Miners on several crews headed out of the mine survived the explosion. A roof bolter named Timothy Blake, who worked deep inside the mine, was in a railcar with eight other men about a mile from the portal when a hurricane-like wind carrying debris swept over him. Mr. Blake put on a self-rescuer oxygen unit.

Then in the darkness he went to each man and felt for a pulse and put their self-rescuers over their faces, except for one whose unit had blown away.
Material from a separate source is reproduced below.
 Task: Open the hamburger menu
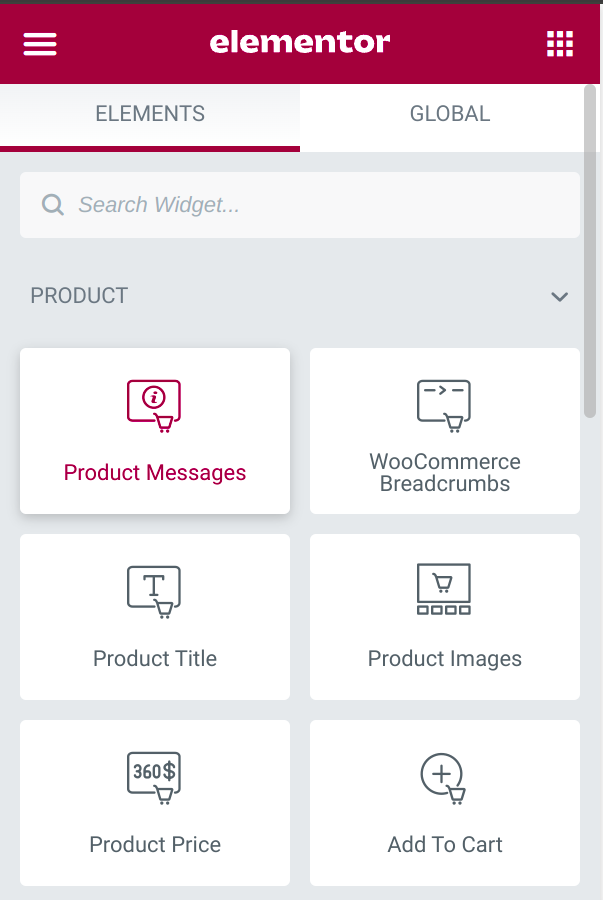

It took nearly an hour to move the unresponsive men, and by then Mr. Blake's own oxygen was about to run out. He checked again, and all but the one man without a rescuer still had a pulse.

Mr. Blake decided he had to leave to save himself. "That was the hardest thing I ever done," he told investigators.

A railcar carrying Chris Blanchard, president of the Massey subsidiary that operated the mine, reached Mr. Blake and went on to the eight men. All but one of them died by the time they were brought outside the mine after attempts to administer CPR failed. The other man sustained life-threatening injuries and hasn't been able to testify.

Mr. McAteer's report also faults Massey for not having an adequate system to track miners, which complicated efforts to locate and identify them over the next four days. He blamed Massey and the MSHA for a chaotic initial rescue effort that violated mine-rescue practices and put the lives of rescuers at risk. Mr. Blanchard and another manager were inside the mine unsupervised for four hours after the explosion.